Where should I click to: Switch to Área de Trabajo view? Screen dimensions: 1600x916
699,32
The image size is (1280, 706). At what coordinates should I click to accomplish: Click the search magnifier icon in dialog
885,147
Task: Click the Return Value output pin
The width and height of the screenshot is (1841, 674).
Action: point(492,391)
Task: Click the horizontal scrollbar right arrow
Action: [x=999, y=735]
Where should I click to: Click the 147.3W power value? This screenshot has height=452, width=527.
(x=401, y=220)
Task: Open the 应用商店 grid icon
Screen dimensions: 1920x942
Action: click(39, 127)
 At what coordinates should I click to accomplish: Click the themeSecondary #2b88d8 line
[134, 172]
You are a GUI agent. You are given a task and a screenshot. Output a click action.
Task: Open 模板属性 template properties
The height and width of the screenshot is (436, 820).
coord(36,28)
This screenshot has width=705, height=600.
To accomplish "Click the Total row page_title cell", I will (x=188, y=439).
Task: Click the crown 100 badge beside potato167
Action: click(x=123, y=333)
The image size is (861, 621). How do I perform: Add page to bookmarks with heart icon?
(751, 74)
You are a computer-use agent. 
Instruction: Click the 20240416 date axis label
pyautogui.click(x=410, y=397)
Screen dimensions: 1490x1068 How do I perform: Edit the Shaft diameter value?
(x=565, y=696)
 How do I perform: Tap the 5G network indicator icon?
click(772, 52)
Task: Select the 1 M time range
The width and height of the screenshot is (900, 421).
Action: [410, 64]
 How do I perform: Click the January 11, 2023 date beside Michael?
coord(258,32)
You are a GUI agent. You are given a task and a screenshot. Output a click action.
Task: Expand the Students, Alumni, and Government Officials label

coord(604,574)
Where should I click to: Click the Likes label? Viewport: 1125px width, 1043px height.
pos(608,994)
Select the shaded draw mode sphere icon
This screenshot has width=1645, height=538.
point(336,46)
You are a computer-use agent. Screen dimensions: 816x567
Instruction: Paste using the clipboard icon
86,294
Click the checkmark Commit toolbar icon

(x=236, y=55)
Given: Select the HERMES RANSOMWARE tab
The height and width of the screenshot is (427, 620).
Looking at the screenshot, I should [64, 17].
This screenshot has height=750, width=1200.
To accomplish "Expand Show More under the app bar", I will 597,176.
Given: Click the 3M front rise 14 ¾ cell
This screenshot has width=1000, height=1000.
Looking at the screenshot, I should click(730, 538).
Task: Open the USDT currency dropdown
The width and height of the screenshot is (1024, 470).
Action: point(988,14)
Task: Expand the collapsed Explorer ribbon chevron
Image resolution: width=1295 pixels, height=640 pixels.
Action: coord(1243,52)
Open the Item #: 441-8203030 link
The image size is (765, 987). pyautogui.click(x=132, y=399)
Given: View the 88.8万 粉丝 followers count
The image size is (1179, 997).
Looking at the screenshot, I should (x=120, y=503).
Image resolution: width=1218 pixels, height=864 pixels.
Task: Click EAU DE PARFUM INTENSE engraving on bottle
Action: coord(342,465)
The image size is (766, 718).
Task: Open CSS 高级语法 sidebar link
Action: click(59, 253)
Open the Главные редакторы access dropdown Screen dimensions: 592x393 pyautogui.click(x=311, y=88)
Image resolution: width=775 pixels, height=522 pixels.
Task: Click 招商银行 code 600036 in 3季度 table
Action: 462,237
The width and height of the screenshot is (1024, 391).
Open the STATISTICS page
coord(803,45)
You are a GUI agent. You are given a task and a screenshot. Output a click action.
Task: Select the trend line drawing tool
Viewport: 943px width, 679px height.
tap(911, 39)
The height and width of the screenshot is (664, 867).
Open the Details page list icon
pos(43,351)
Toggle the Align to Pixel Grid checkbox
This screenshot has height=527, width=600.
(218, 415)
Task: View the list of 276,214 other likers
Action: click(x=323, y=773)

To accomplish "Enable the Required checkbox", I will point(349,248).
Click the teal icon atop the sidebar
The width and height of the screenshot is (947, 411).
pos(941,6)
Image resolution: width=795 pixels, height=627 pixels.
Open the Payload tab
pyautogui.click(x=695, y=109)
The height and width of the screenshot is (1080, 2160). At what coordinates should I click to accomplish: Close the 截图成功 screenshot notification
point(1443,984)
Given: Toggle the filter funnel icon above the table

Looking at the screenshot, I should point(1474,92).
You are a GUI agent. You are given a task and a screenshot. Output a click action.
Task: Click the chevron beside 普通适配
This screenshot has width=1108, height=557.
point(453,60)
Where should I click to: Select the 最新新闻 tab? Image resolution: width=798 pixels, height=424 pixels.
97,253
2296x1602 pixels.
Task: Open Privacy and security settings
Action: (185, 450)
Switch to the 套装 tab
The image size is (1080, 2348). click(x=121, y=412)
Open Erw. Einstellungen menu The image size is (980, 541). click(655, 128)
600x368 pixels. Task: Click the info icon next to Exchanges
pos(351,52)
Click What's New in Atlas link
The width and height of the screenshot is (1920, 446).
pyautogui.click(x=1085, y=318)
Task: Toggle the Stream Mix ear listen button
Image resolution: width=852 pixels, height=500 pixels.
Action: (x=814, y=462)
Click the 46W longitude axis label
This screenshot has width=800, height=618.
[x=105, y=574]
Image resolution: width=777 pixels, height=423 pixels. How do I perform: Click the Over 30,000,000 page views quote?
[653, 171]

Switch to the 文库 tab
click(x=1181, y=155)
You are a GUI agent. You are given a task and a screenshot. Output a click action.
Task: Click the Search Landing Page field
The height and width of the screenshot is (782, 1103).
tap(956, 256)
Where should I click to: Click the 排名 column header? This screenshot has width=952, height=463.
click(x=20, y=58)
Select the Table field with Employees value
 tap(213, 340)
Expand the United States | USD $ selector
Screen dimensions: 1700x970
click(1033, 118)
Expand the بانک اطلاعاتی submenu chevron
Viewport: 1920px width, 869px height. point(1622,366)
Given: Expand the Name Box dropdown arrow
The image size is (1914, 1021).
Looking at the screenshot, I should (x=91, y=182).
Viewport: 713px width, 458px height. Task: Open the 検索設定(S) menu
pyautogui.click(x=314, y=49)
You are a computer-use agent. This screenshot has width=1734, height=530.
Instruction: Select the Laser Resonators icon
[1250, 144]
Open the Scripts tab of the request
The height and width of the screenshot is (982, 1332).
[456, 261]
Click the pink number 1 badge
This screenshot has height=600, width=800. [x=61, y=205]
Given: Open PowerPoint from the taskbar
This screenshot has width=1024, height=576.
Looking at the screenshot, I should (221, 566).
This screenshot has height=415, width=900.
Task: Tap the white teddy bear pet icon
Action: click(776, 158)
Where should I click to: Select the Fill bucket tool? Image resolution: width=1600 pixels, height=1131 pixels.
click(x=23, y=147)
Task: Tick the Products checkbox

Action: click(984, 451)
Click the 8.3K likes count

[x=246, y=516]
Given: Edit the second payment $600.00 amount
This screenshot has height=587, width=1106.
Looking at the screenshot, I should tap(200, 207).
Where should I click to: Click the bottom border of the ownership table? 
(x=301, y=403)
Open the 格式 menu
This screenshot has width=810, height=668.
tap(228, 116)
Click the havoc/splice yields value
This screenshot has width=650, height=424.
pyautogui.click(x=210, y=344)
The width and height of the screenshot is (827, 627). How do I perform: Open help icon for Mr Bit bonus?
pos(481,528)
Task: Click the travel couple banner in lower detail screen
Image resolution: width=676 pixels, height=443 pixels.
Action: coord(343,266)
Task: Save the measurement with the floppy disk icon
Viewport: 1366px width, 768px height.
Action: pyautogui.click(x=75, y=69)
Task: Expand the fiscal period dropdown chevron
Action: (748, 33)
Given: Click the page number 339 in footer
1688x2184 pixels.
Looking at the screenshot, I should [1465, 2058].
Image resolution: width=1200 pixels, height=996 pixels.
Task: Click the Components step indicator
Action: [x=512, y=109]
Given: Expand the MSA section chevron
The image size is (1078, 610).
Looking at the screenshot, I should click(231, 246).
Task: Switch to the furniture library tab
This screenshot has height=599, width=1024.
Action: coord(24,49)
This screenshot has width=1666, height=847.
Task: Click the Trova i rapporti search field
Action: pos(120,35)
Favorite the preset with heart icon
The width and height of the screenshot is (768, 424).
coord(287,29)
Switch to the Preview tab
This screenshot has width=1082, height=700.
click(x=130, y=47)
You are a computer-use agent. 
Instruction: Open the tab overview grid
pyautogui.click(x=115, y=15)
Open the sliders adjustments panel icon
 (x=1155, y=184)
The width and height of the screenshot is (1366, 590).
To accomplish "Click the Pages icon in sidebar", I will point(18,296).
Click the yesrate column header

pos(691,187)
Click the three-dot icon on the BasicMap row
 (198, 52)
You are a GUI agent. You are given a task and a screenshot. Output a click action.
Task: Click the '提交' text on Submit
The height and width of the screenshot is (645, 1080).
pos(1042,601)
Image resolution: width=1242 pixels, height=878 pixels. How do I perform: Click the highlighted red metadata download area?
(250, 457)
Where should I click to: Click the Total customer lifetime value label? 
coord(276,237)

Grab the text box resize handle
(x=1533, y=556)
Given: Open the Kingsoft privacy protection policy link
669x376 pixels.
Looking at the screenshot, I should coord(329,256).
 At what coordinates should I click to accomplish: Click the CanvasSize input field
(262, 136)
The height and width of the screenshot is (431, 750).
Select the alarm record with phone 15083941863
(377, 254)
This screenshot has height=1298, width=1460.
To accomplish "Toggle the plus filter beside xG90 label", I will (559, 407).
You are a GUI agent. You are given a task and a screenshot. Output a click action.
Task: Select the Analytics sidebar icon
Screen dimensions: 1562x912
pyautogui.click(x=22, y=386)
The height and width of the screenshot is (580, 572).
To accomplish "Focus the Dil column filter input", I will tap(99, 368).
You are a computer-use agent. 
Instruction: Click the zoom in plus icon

·····

Return exactly, and only, the lines above starting at the line that contains "This screenshot has width=1024, height=576." and ending at the line that contains "Task: Save the".

• Problem solution:
This screenshot has width=1024, height=576.
Looking at the screenshot, I should (221, 566).
This screenshot has height=415, width=900.
Task: Tap the white teddy bear pet icon
Action: click(776, 158)
Where should I click to: Select the Fill bucket tool? Image resolution: width=1600 pixels, height=1131 pixels.
click(x=23, y=147)
Task: Tick the Products checkbox

Action: click(984, 451)
Click the 8.3K likes count

[x=246, y=516]
Given: Edit the second payment $600.00 amount
This screenshot has height=587, width=1106.
Looking at the screenshot, I should tap(200, 207).
Where should I click to: Click the bottom border of the ownership table? 
(x=301, y=403)
Open the 格式 menu
This screenshot has width=810, height=668.
tap(228, 116)
Click the havoc/splice yields value
This screenshot has width=650, height=424.
pyautogui.click(x=210, y=344)
The width and height of the screenshot is (827, 627). How do I perform: Open help icon for Mr Bit bonus?
pos(481,528)
Task: Click the travel couple banner in lower detail screen
Image resolution: width=676 pixels, height=443 pixels.
Action: coord(343,266)
Task: Save the measurement with the floppy disk icon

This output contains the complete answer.